At one point it looked like Indiana Jones and the Dial of Destiny was never going to hit cinemas. It was originally due to hit cinemas in 2019, but a number of delays and reshoots scuppered that plan.
Disney finally did it, though. And Harrison Ford is back in the fedora for the last time in a journey that transcends decades and magic all at once – just like any good Indy story.
This time around, he’s hunting down the titular Dial of Destiny – an ancient Greek tablet which, legend tells, has the power to tinker with time.
He has a lot of competition, though. Hot on his heels is the maniacal Dr Voller (played by Mads Mikkelsen), a Nazi who has assimilated into American culture but still yearns to finish the Third Reich’s mission.
On top of that, Indy’s goddaughter, Helena Shaw (a truly exceptional Phoebe Waller-Bridge) has her own reasons for tracking down the Dial of Destiny. Unfortunately, with all these spinning plates, not everything works out well for the movie as a whole.
Indiana Jones and the Dial of Destiny, like its predecessors, is at its best when the archaeologist is diving into ancient caves, solving riddles, and tracking down lost legends in real-time.
All of the staples of the franchise are there, as well. Indy and Helena quip, provide entertaining visual gags and deliver an endless supply of charm and whimsy that has been found in all four previous Steven Spielberg films.
This isn’t a Spielberg movie, though. Instead, James Mangold takes hold of the franchise, and he does a fantastic job. Other than some dodgy green-screen work and CGI faces, Dial of Destiny is shot beautifully, and you’d likely be forgiven if you thought this was another Spielberg joint.
The entire picture feels as if it is the true next step for the franchise, with enthralling plot hooks, hilarious twists, and knee-slapping action. But, unfortunately, Dial of Destiny fails to do the one thing it actually set out to do: Finish the damn series.
Yeah, we’ve all seen Ford speaking at press conferences and in interviews about how he is done with the franchise after Dial of Destiny (and, really, who can blame him? The Hollywood legend is 80-years-old, after all). But, when it actually gets down to it, the film is too cowardly to actually bring an end to the series.
I’m not saying Indy should or shouldn’t have been killed off (no spoilers here!) but the bloated film only wraps up when the narrative’s emotional core begins to rear its head. And, instead of getting the touching payoff fans deserve, the film – I swear to Kali – fades to black. It’s honestly a little insulting, and painfully dull. Where was the resolution? Where was the final slice of drama?
If we never see Ford as Indy again, it’ll be a crying shame, because frankly his story is not finished just yet.
With that said… there is a lot to love about Indiana Jones and the Dial of Destiny.
Raiders of the Lost Ark kickstarted the modern adventure movie as we know it, and Dial of Destiny is a worthwhile continuation of that legacy.

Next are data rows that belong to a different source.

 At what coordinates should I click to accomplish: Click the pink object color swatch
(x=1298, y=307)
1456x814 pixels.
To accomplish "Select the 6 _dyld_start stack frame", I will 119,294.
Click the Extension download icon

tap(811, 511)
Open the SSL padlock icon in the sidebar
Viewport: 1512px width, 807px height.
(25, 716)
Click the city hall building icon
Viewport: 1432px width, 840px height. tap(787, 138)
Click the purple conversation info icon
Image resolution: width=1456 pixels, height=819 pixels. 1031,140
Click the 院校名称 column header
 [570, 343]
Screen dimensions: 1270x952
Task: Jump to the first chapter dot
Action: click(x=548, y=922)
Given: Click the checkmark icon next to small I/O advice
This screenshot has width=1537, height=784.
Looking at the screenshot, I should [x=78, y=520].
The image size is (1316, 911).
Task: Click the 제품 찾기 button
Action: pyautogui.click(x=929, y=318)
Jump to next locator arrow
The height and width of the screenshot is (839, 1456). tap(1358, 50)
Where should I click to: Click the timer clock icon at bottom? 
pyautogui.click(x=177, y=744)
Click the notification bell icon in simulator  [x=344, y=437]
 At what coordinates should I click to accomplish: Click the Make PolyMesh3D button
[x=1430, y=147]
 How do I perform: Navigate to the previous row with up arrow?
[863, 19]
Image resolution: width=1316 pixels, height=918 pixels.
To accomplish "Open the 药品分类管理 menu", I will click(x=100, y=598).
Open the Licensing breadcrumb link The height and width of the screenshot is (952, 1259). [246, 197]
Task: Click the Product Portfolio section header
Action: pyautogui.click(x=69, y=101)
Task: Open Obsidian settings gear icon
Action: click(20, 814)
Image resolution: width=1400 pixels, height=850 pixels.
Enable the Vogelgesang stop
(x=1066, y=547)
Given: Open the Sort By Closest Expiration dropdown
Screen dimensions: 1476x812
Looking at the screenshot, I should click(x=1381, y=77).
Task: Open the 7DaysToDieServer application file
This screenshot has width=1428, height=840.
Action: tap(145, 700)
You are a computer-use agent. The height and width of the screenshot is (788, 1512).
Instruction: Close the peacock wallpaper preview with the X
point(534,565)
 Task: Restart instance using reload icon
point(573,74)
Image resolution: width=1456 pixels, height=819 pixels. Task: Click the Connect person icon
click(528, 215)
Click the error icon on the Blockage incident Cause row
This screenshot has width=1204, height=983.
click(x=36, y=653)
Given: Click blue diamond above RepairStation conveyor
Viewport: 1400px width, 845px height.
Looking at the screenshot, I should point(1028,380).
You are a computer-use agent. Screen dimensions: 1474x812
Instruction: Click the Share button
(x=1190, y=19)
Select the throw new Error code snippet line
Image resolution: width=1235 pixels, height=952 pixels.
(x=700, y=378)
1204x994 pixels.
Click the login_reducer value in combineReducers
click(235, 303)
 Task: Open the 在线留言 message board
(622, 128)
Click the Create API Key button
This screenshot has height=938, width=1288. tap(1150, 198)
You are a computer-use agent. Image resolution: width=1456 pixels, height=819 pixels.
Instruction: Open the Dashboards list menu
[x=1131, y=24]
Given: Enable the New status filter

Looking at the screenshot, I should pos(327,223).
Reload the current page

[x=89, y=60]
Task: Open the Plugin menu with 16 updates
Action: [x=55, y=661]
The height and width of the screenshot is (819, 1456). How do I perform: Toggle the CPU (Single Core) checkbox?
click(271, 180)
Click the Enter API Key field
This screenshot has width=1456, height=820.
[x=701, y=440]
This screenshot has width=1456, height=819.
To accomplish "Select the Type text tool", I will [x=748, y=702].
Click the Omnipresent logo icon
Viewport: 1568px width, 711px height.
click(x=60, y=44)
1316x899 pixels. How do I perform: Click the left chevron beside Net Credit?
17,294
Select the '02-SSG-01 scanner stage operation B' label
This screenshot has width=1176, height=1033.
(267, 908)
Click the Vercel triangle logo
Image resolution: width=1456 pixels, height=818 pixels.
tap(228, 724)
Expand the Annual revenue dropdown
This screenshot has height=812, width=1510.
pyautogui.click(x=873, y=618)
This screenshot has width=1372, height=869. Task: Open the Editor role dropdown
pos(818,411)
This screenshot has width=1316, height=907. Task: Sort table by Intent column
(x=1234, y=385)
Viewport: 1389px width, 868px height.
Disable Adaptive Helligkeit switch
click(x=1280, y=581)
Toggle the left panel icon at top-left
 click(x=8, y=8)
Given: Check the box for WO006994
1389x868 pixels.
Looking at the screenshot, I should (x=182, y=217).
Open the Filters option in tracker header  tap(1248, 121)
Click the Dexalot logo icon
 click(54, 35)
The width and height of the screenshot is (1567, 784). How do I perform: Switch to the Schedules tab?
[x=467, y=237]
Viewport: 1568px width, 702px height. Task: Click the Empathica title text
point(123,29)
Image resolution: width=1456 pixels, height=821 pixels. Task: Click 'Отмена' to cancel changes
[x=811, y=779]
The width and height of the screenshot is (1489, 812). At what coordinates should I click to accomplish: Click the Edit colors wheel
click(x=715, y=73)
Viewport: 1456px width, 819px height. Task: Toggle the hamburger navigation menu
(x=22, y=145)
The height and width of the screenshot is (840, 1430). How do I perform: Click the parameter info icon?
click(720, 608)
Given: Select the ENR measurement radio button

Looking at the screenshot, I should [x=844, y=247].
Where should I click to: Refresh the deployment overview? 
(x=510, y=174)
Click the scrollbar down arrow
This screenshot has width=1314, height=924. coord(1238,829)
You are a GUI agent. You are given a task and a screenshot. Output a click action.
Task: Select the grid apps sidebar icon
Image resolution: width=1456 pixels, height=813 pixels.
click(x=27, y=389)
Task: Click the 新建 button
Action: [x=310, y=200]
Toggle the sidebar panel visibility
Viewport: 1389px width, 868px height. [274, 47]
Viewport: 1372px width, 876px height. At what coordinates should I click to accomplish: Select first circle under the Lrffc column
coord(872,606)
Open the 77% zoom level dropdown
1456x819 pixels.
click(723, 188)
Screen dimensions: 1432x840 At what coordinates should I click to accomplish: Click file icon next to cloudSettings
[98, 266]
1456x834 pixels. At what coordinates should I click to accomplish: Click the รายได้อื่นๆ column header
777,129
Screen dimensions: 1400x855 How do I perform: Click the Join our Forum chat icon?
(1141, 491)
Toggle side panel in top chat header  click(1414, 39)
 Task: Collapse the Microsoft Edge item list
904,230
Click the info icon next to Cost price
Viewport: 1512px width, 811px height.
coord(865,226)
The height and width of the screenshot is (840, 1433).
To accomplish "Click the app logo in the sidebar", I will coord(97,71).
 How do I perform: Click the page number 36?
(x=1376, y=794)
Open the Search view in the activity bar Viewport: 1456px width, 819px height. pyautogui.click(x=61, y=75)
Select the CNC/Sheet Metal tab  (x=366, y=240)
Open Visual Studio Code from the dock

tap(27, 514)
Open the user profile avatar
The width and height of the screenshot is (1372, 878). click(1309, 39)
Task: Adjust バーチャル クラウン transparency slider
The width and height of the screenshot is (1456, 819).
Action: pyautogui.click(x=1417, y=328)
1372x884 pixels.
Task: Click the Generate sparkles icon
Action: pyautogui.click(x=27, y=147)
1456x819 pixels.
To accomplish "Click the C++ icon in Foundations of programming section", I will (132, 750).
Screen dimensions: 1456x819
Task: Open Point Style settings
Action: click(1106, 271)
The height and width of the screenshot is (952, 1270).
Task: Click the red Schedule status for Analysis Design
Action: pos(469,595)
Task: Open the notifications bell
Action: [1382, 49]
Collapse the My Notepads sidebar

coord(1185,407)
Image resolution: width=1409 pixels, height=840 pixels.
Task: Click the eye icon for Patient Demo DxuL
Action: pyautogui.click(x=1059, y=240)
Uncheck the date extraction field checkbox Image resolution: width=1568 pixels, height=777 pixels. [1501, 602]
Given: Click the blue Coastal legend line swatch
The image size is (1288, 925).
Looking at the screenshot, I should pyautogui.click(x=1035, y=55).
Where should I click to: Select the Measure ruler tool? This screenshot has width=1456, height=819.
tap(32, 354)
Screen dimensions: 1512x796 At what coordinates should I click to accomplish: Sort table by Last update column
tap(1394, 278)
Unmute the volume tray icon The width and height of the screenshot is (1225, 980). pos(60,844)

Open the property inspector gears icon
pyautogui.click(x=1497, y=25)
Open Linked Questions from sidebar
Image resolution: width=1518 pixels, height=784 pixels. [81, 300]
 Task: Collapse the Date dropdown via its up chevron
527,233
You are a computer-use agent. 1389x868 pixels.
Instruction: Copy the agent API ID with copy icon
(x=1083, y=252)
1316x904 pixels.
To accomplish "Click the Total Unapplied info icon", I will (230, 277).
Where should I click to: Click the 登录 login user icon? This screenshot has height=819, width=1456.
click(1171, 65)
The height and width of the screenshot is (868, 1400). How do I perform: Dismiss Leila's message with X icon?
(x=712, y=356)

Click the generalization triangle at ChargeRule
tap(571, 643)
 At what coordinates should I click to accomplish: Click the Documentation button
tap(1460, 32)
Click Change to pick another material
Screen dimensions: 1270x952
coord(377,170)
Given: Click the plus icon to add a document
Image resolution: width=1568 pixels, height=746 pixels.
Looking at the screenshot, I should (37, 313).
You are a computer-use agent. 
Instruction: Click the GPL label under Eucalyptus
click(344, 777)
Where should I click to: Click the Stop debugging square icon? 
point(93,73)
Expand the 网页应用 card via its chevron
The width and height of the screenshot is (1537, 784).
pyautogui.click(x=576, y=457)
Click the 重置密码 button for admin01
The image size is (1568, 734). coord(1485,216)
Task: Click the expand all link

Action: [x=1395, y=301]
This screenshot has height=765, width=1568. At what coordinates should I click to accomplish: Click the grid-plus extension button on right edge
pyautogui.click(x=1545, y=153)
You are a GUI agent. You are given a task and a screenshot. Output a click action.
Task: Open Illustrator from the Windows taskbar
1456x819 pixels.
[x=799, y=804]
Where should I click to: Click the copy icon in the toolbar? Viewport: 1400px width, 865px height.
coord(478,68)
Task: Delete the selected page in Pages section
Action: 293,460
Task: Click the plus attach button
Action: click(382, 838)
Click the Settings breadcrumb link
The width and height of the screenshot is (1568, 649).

Between Waller-Bridge’s absolutely enchanting performance and Ford’s begrudged, laboured attitude, its protagonists are a match made in heaven. And with a plot that truly had me guessing, it’s certainly one of the better Indy movies ever made. Hell, it’s one of the best movies of the year thus far (although, maybe that’s not saying much).
Indiana Jones and the Dial of Destiny is brilliant, intriguing, wistful, and has a touch of well-deserved emotion in it. But it doesn’t go far enough. Indy’s journey isn’t concluded at all – not one bit. Indy, Ford, and us fans deserved a better conclusion.
Indiana Jones and the Dial of Destiny hits cinemas on June 28, 2023.